**Document extract**
⁂
What versions of the OpenSSL are affected?
Status of different versions:
OpenSSL 1.0.1 through 1.0.1f (inclusive) are vulnerable
OpenSSL 1.0.1g is NOT vulnerable
OpenSSL 1.0.0 branch is NOT vulnerable
OpenSSL 0.9.8 branch is NOT vulnerable
Bug was introduced to OpenSSL in December 2011 and has been out in the wild since OpenSSL release 1.0.1 on 14th of March 2012. OpenSSL 1.0.1g released on 7th of April 2014 fixes the bug.

How common are the vulnerable OpenSSL versions?
The vulnerable versions have been out there for over two years now and they have been rapidly adopted by modern operating systems. A major contributing factor has been that TLS versions 1.1 and 1.2 came available with the first vulnerable OpenSSL version (1.0.1) and security community has been pushing the TLS 1.2 due to earlier attacks against TLS (such as the [url=http://en.wikipedia.org/wiki/Transport_Layer_Security#BEAST_attack]BEAST[/url]).

How about operating systems?
Some operating system distributions that have shipped with potentially vulnerable OpenSSL version:
Debian Wheezy (stable), OpenSSL 1.0.1e-2+deb7u4
Ubuntu 12.04.4 LTS, OpenSSL 1.0.1-4ubuntu5.11
CentOS 6.5, OpenSSL 1.0.1e-15
Fedora 18, OpenSSL 1.0.1e-4
OpenBSD 5.3 (OpenSSL 1.0.1c 10 May 2012) and 5.4 (OpenSSL 1.0.1c 10 May 2012)
FreeBSD 10.0 - OpenSSL 1.0.1e 11 Feb 2013
NetBSD 5.0.2 (OpenSSL 1.0.1e)
OpenSUSE 12.2 (OpenSSL 1.0.1c)
Operating system distribution with versions that are not vulnerable:
Debian Squeeze (oldstable), OpenSSL 0.9.8o-4squeeze14
SUSE Linux Enterprise Server
FreeBSD 8.4 - OpenSSL 0.9.8y 5 Feb 2013
FreeBSD 9.2 - OpenSSL 0.9.8y 5 Feb 2013
FreeBSD Ports - OpenSSL 1.0.1g (At 7 Apr 21:46:40 2014 UTC)

~SNIP~

--
. 2 Garmin DriveSmart 61 LMT-S, Nuvi 2689, 2 Nuvi 2460, Zumo 550, Zumo 450, Uniden R3 radar detector with GPS built in, includes RLC info. Uconnect 430N Garmin based, built into my Jeep. .

Only https: websites affected?

Were websites which **don't** have https: in their login website addresses ever vulnerable to Heartbleed?

Examples:
http://www.poifactory.com
http://www.lq.com/lq/ (LaQuinta Inns)
http://hhonors3.hilton.com/en/index.html (Hilton Honors)
etc.
(I'm traveling now and need to be able to login and make credit-card-guaranteed reservations on hotel websites as I go.)
⁂
**Given task**
Reproduce the OpenSSL vulnerability text verbatim from "Operating system distribution with" up to and including "21:46:40 2014 UTC)". Rely solely on the OpenSSL vulnerability text above.

**Data provided**
⁂
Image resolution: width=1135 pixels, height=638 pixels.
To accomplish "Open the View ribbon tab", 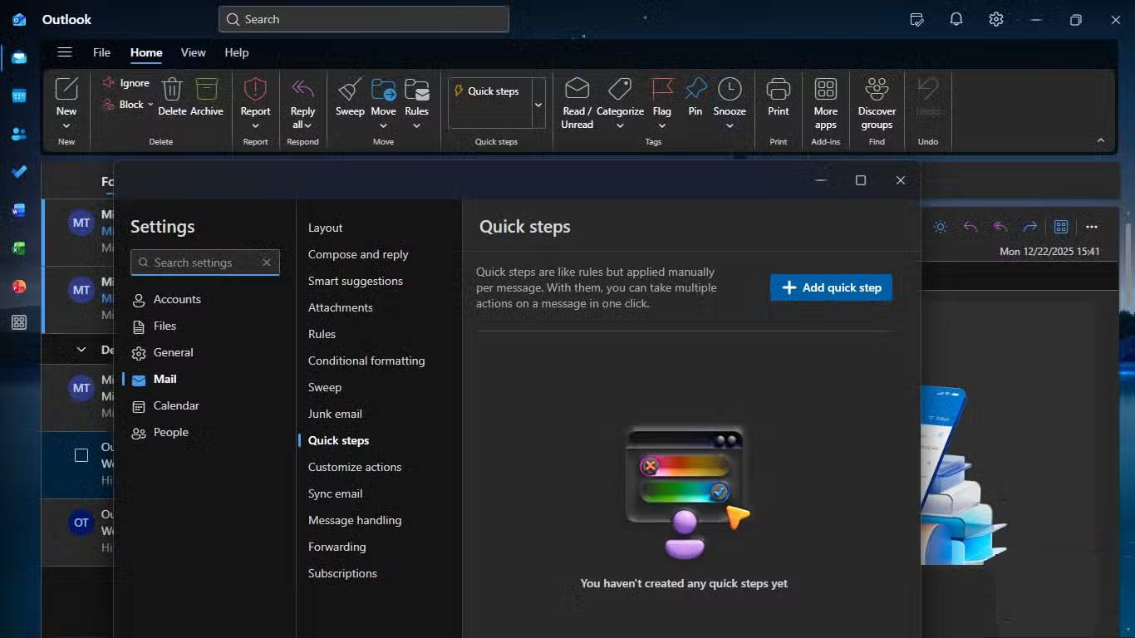I will 193,52.
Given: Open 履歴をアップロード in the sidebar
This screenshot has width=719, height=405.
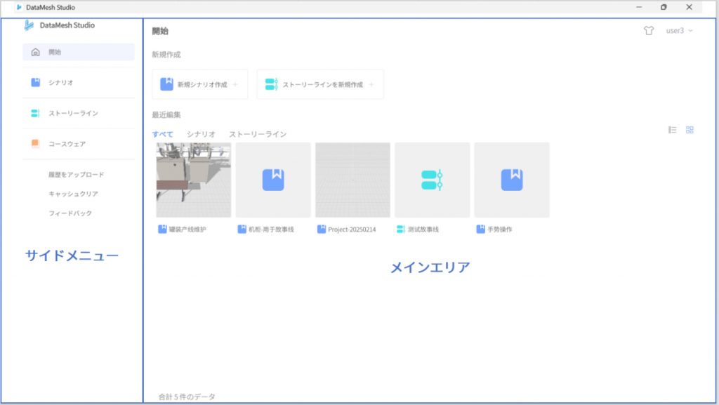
⁂
**Written solution**
Operating system distribution with versions that are not vulnerable:
Debian Squeeze (oldstable), OpenSSL 0.9.8o-4squeeze14
SUSE Linux Enterprise Server
FreeBSD 8.4 - OpenSSL 0.9.8y 5 Feb 2013
FreeBSD 9.2 - OpenSSL 0.9.8y 5 Feb 2013
FreeBSD Ports - OpenSSL 1.0.1g (At 7 Apr 21:46:40 2014 UTC)